Shettar’s seven sculptural pieces are on display in two galleries and the staircase of the original Phillips house. They are mounted on walls and hang from the ceiling, making shadows that enhance their three dimensions. Shettar created these sculptures specifically for the exhibition in response to works she chose from the Phillips’s permanent collection. She was inspired by Wassily Kandinsky’s rarely shown 1913 book “Klänge” (Sounds), which features 56 woodcuts and was published just after the artist embraced abstraction, along with Paul Klee’s late paintings from the 1930s, “Arab Song,” “Efflorescence,” and “Figure of the Oriental Theater.” They are also on view.

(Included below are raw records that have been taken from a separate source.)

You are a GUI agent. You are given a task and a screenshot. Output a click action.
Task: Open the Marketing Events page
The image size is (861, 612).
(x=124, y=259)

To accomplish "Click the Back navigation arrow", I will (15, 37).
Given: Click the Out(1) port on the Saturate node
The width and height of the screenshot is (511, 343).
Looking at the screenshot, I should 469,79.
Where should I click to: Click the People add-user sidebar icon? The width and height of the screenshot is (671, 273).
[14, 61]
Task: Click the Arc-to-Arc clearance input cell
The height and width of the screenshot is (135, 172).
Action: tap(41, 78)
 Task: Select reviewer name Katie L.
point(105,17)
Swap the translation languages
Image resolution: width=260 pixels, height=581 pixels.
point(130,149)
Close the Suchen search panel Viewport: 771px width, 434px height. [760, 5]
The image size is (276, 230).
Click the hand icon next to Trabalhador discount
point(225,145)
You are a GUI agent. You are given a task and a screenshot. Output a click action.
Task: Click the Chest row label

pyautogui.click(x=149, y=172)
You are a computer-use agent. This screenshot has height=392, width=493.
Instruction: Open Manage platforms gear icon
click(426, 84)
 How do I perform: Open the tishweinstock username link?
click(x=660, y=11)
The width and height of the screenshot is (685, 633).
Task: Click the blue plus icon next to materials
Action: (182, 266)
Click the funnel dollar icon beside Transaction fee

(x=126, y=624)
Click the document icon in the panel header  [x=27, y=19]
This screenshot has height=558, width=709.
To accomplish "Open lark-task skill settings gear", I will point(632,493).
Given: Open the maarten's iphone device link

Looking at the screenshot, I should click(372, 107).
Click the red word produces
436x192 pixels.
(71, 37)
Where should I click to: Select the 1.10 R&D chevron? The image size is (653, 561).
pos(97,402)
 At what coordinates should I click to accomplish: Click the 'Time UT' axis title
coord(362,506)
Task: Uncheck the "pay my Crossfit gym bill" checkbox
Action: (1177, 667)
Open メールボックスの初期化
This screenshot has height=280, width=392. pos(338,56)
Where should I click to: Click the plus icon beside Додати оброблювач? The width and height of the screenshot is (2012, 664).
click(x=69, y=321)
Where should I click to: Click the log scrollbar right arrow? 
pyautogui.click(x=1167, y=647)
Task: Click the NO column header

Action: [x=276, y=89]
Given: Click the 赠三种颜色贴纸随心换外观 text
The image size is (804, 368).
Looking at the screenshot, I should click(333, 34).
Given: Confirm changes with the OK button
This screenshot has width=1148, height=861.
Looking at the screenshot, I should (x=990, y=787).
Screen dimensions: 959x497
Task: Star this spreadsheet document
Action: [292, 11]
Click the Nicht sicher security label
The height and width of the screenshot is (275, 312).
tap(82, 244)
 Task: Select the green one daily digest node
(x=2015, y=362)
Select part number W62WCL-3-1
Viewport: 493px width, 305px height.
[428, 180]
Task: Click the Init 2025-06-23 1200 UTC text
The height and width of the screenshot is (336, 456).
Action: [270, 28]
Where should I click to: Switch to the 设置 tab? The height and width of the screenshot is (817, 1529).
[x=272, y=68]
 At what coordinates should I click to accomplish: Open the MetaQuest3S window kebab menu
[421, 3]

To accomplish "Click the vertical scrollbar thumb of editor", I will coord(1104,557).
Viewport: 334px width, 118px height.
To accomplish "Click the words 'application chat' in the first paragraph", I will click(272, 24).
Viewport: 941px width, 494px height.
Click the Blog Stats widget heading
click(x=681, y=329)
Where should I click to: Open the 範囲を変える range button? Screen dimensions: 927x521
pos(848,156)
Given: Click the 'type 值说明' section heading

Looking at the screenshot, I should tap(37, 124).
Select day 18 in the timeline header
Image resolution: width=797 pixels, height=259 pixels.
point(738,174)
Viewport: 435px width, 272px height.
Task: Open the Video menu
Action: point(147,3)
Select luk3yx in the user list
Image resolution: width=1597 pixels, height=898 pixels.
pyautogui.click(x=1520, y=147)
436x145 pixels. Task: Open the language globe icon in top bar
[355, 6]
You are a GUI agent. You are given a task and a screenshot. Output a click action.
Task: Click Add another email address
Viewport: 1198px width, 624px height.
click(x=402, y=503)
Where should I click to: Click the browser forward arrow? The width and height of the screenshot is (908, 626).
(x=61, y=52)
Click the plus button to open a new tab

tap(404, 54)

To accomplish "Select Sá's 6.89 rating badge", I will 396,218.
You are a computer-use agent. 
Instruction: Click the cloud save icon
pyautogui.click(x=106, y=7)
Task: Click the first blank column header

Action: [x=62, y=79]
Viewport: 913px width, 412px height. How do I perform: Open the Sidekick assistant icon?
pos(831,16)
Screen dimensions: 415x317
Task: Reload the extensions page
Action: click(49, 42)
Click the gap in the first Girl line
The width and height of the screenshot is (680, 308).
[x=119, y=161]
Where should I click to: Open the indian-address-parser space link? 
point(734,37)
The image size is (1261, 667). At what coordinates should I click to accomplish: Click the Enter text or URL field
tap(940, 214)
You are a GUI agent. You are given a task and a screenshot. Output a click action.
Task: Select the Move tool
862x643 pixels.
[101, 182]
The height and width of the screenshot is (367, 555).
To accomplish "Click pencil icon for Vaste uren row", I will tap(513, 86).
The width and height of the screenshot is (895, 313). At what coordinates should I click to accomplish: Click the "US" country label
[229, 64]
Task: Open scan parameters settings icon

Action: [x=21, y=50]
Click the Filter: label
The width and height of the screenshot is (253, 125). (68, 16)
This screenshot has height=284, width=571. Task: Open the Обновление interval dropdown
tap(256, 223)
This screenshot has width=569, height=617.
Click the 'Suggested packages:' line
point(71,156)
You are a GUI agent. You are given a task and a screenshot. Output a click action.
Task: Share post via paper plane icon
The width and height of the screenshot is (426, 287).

“To work with such masterpieces is like being in a candy store, it’s difficult to choose,” Shettar said during a recent talk at the Phillips. “I like to make things that are playful, and I saw that in these artists.”
Shettar was born in 1977 in Bangalore, India, but now lives and works in a remote area in the Southern part of that country. She is inspired by elements of her environment, like the changing skies, monsoon rains, and lush vegetation, and uses traditional materials and techniques to create her lively and lyrical work. She has had solo shows at the Institute of Contemporary Art in Boston, the San Francisco Museum of Modern Art, and the Metropolitan Museum of Art, among others.
“There’s no way you can separate life and art,” she said. “I want my sculptures to occupy the same space as us, and not be on a pedestal. I really care about my ecological footprint and choose materials that are nontoxic.”
It’s interesting to think of Shettar in her studio in rural India, inspired by the artwork of European men from the early decades of the last century, finding a connection.